FTBOOT.EXE is on HPFS Recovery Disk 2 for LAN Manager 2.2.
Some drives require CMOS changes, and if the CMOS setup has not been
updated to reflect the current hardware condition of the machine at the
point when you boot the server with the HPFS recovery disk, a trap error
may result.
MORE INFORMATION
While incorrect CMOS settings can cause the above problems, the sources
of problems associated with catastrophic drive failure are unknown.
When you boot with the HPFS Recovery Disk, a message reports that a
virtual drive C has been created.

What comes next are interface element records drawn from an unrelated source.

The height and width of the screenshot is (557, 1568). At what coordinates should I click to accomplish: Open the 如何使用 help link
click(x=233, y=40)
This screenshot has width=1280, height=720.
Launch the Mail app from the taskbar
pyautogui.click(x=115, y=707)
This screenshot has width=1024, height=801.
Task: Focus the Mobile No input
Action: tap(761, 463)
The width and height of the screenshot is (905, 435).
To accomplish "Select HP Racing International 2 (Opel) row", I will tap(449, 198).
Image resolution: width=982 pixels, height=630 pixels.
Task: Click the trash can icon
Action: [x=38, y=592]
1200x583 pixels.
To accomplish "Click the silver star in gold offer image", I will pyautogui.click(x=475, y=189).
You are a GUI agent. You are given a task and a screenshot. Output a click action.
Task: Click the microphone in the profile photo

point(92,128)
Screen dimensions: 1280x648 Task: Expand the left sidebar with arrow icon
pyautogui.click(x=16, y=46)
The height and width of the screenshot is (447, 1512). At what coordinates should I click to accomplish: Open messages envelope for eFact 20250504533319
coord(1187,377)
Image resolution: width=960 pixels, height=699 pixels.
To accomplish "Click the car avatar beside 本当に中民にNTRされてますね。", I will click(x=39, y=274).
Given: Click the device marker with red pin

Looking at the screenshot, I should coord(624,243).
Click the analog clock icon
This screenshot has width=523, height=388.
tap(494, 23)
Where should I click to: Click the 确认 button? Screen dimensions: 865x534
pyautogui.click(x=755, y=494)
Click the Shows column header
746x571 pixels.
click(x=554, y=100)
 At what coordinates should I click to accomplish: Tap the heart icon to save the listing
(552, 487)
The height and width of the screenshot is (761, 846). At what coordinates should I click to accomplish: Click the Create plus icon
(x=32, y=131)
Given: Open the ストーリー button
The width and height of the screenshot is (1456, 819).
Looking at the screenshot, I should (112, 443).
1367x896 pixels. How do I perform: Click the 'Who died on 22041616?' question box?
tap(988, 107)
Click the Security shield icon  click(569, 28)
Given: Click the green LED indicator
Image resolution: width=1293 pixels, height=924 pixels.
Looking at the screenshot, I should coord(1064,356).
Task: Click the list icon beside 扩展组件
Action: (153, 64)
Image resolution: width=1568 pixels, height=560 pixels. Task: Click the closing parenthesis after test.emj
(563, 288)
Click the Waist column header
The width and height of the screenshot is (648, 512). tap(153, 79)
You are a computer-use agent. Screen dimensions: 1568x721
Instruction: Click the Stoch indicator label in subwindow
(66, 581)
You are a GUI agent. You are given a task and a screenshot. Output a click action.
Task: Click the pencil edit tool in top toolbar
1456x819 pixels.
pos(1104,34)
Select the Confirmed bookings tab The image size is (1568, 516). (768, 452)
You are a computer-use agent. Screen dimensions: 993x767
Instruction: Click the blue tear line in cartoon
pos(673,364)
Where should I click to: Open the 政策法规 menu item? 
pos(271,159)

Although this may seem to indicate a
hardware problem because the boot process is not seeing the hard drive,
FTBOOT will run successfully.
If FTBOOT has a problem completing its work, this message is displayed:
The system is not correctly configured to recover the boot
partition.
FTBOOT success is indicated by the message:
Reboot required for changes to take effect.
The FTBOOT program does not return to the command prompt but it has NOT
hung; you simply have to remove the disk from the drive and reboot to
complete the process.
As the server is rebooting after FTBOOT, this message is displayed:
The WORKSTATION service has been started by another process.
Then a message indicates that it was started successfully, at which point
the server is again accessible from network stations unless it is a member
or backup domain controller, in which case it may not be available for a
few minutes while security synchronization takes place.
If the former boot drive is going to be returned to service after a
failure, you need to restore it to "raw" condition. Place it in another
machine and remove the partition by booting with the HPFS Recovery Disk
and running the FDISK /D command. If you place the drive back in the
original system without first removing its partition, the fault tolerance
system finds conflicting settings and there may be undesirable results.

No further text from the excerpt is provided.